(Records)
——————

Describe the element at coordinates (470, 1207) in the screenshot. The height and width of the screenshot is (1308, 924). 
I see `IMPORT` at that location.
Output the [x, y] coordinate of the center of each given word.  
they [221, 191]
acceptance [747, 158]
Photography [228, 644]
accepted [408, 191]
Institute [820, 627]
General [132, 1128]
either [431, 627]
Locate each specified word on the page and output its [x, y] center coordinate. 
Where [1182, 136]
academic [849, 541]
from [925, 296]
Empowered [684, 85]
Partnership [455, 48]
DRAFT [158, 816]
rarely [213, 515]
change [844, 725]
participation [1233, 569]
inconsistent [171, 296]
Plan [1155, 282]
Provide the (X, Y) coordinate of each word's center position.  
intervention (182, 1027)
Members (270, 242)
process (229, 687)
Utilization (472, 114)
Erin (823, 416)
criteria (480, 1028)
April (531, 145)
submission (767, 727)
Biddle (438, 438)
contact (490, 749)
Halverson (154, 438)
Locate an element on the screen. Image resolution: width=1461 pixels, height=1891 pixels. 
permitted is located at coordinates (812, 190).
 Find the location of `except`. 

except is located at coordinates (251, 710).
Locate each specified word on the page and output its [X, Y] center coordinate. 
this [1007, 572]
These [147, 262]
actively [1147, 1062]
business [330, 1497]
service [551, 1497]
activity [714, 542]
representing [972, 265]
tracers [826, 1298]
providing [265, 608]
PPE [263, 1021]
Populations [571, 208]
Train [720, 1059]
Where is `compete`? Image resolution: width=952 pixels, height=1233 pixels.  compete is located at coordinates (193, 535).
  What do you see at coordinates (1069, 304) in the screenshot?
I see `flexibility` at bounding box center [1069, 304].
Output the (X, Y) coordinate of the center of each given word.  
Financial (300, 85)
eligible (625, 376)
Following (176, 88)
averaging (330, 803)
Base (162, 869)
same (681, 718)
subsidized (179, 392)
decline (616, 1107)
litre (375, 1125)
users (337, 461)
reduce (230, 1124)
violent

——————

● **EXERCISE INSTRUCTIONS**
How many lines in the material above contain the string "each", with case counting? Reply with the number only.

● **RESULT BELOW**
5